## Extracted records
────────────────────────────────────────

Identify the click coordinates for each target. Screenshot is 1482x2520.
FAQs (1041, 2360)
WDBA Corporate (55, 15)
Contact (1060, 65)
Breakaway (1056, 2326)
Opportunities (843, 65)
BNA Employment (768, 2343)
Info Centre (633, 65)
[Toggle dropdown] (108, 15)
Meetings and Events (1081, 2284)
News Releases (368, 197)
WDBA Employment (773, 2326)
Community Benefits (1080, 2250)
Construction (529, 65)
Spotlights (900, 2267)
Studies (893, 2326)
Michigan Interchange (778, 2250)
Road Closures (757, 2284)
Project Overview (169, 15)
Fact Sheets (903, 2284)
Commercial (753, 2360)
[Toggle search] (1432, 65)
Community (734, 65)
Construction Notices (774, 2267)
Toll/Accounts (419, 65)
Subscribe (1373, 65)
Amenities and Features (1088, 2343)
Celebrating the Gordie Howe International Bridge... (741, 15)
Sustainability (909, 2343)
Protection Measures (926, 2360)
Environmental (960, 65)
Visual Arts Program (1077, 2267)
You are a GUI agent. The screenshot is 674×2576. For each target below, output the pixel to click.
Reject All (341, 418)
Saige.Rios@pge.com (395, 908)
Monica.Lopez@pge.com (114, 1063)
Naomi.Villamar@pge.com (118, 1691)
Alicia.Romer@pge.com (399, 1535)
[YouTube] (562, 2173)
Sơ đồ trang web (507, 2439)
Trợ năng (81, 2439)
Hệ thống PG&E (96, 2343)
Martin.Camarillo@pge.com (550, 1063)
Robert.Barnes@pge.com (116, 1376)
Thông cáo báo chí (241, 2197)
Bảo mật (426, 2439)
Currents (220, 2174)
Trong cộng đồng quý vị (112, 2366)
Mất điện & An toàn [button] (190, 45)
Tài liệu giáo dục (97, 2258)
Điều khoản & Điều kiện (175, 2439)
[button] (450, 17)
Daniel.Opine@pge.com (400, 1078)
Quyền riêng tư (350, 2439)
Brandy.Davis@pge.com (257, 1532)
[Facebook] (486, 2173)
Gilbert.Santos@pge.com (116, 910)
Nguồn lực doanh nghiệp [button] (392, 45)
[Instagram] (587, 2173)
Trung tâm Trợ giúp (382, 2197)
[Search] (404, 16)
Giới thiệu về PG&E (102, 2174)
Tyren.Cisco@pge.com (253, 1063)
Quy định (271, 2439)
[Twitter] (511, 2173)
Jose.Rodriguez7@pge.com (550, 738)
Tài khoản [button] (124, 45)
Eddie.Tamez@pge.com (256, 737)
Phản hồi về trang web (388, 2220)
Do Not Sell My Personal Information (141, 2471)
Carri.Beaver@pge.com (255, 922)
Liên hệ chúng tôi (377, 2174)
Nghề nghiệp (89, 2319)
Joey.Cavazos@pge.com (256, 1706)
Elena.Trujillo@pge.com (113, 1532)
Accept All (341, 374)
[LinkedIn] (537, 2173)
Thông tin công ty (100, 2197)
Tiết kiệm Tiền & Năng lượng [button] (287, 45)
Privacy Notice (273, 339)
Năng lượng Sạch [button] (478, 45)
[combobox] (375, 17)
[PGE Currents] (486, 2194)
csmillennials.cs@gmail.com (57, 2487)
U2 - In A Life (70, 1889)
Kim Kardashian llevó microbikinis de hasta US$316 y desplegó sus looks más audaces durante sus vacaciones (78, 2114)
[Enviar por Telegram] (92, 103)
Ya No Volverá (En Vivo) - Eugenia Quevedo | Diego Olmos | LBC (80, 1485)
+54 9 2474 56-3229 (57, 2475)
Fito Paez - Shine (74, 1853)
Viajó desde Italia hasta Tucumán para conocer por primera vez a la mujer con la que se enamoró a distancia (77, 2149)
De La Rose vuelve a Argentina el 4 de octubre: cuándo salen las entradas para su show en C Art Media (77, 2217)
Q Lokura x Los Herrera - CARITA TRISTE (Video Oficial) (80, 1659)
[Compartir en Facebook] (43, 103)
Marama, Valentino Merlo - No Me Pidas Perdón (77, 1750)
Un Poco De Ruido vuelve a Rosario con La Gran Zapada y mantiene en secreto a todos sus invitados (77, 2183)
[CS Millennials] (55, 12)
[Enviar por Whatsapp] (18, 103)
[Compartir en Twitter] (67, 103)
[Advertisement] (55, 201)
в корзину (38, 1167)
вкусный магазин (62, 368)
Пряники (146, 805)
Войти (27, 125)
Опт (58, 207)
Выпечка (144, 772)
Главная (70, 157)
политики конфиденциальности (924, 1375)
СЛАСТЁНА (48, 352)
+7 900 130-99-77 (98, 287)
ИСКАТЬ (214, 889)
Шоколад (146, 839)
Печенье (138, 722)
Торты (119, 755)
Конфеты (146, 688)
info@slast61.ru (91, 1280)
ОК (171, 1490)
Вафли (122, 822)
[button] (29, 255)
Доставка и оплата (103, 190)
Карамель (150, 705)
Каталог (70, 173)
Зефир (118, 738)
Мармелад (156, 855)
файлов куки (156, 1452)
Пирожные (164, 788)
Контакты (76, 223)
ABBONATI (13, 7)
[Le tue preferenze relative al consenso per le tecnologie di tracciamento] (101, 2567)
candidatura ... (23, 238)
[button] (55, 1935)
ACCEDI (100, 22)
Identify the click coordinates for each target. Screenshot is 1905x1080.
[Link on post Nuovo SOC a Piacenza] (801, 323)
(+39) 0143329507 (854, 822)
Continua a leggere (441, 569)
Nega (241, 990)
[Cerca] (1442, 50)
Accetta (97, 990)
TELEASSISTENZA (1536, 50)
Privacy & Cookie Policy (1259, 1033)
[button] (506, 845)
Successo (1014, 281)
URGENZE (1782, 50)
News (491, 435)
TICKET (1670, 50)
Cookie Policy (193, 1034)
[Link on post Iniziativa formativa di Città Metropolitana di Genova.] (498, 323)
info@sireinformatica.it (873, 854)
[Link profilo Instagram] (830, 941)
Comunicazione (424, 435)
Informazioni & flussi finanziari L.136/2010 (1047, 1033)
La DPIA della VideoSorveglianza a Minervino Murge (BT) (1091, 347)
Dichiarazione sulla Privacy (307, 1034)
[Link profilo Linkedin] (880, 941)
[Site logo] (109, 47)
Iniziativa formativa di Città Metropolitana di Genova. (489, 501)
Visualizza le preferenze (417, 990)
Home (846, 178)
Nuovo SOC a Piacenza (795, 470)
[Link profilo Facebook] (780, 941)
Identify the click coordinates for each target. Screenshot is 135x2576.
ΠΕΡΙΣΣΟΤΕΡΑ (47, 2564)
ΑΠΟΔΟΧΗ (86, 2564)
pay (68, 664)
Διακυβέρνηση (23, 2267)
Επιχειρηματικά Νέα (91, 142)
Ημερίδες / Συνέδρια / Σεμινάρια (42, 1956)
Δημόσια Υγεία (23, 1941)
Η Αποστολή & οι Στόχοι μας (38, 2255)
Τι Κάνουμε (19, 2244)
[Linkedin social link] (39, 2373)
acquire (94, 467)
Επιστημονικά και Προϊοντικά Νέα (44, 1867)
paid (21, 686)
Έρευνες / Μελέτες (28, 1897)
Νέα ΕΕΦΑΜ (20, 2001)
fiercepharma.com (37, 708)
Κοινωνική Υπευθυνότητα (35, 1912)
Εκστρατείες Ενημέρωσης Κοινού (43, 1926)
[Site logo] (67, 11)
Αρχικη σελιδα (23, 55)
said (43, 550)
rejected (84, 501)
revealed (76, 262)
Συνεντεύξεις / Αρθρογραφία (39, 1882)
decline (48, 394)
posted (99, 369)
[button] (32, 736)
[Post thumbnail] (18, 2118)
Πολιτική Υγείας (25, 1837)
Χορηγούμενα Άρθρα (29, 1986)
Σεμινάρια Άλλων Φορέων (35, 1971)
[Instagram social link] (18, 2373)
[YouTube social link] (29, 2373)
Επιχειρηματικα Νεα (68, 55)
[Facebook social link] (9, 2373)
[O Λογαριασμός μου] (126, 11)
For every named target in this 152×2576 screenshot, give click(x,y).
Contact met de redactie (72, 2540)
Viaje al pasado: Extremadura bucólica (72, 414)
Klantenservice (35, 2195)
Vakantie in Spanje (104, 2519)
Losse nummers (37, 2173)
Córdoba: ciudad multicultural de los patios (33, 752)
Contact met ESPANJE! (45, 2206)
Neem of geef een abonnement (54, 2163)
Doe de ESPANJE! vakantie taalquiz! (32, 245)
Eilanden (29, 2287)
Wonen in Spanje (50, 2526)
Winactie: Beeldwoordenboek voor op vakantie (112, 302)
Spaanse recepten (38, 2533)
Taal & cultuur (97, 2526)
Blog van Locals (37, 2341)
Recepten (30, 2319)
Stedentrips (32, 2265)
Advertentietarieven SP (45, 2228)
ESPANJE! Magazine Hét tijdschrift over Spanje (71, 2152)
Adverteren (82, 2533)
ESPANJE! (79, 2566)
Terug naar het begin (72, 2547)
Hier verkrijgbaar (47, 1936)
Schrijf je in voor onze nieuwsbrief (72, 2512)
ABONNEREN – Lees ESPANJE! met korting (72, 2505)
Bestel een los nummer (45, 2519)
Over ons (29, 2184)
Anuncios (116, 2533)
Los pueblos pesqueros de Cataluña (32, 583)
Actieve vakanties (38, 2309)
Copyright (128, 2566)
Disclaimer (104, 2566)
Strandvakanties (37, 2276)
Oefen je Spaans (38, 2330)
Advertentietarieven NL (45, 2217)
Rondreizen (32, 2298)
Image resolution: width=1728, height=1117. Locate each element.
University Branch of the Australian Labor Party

────────────────────────────────────────

## PROBLEM STATEMENT
Above are the records; repeat exactly the lines from the one holding "[YouTube] (562, 2173)" down to the one holding "Điều khoản & Điều kiện (175, 2439)", end lines included.

## OUTPUT
[YouTube] (562, 2173)
Sơ đồ trang web (507, 2439)
Trợ năng (81, 2439)
Hệ thống PG&E (96, 2343)
Martin.Camarillo@pge.com (550, 1063)
Robert.Barnes@pge.com (116, 1376)
Thông cáo báo chí (241, 2197)
Bảo mật (426, 2439)
Currents (220, 2174)
Trong cộng đồng quý vị (112, 2366)
Mất điện & An toàn [button] (190, 45)
Tài liệu giáo dục (97, 2258)
Điều khoản & Điều kiện (175, 2439)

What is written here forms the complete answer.